The rest of the article is organized as follows: in “Preliminaries” section, we give some basic definitions and results. “Units of $$\mathbb {F}_{p^k}S_n$$ for $$p \not \mid n$$3” section is about the general description of representations of $$S_n$$ over an arbitrary field of characteristic $$p>n$$ and deducing the structure of $${\mathcal {U}}(\mathbb {F}_{p^k}S_n)$$ for $$p>n$$. In section 4, we present the result about $$\mathbb {F}_{p^k}A_6$$ where $$p\ge 7$$.

## Preliminaries

We start by fixing some notations. Already mentioned notations from section 1 are adopted. For a field extension $$E/\mathbb {F}_q$$, $$\text {Gal}(E/\mathbb {F}_q)$$ will denote the Galois group of the extension. For $$m\in \mathbb {N}$$, the notation $$\text {M}(m,R)$$ denotes the ring of $$m\times m$$ matrices over R and $$\text {GL}(m,R)$$ will denote the set of all invertible matrices in $$\text {M}(m,R)$$. For a ring R, the set of units of R will be denoted by $$R^\times$$. Let Z(R) and J(R) denote the center and the Jacobson radical, respectively. If G is a group and $$x\in G$$, then [x] will denote the conjugacy class of x in G. For the group ring $$\mathbb {F}_q G$$, the group of units will be denoted as $$\mathcal {U}(\mathbb {F}_q G)$$. For the notations on projective spaces, we follow .
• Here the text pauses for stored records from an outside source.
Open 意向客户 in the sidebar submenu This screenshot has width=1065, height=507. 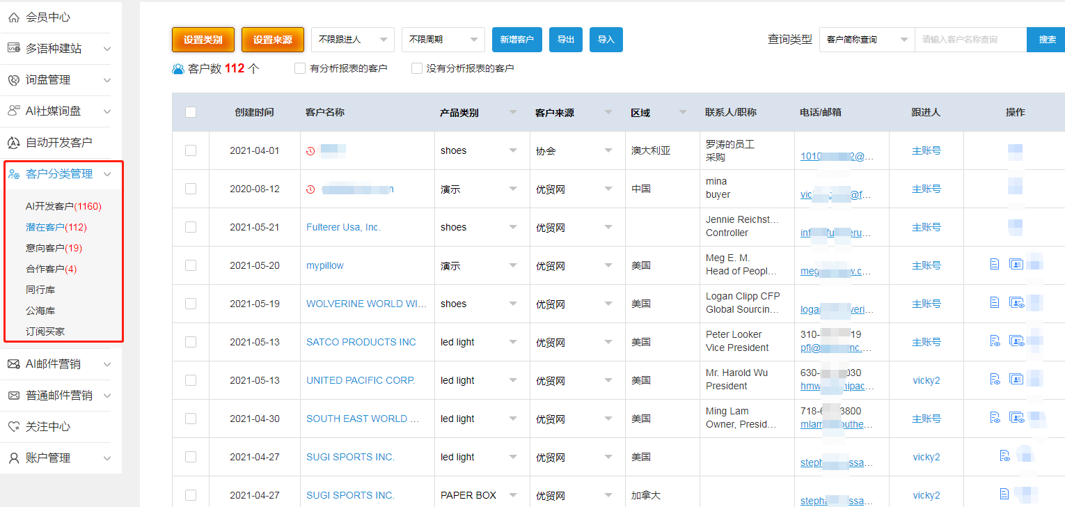coord(54,248)
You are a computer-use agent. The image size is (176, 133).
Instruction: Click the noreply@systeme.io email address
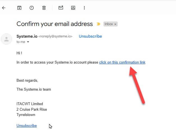[x=55, y=36]
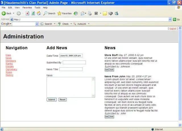182x131 pixels.
Task: Go to the Home page icon
Action: pos(39,13)
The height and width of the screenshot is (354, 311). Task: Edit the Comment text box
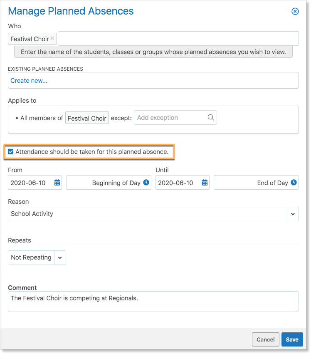(x=153, y=302)
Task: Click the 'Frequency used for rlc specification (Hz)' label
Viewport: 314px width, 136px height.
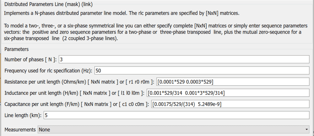Action: pyautogui.click(x=48, y=71)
We say an element g $$\in$$ G is a $$p'$$-element if the order of g is not divisible by p. Let e be the exponent of the group G and $$\eta$$ be a primitive rth root of unity, where $$e=p^fr$$ and $$p\not \mid r$$. Let

\begin{aligned} I_{\mathbb {F}_q} = \left\{ l~(\text {mod }e):\text { there exists } \sigma \in \text {Gal}(\mathbb {F}_q(\eta )/\mathbb {F}_q)\text { satisfying } \sigma (\eta ) = \eta ^l\right\} . \end{aligned}

### Definition 2.1

For a $$p'$$-element $$g \in G$$, the cyclotomic $$\mathbb {F}_q$$-class of g, denoted by $$S_{\mathbb {F}_q}(\gamma _g)$$, is defined as $$\left\{ \gamma _{g^l} : l \in I_{\mathbb {F}_q} \right\}$$, where $$\gamma _{g^l}\in \mathbb {F}_q G$$ is the sum of all conjugates of $$g^l$$ in G.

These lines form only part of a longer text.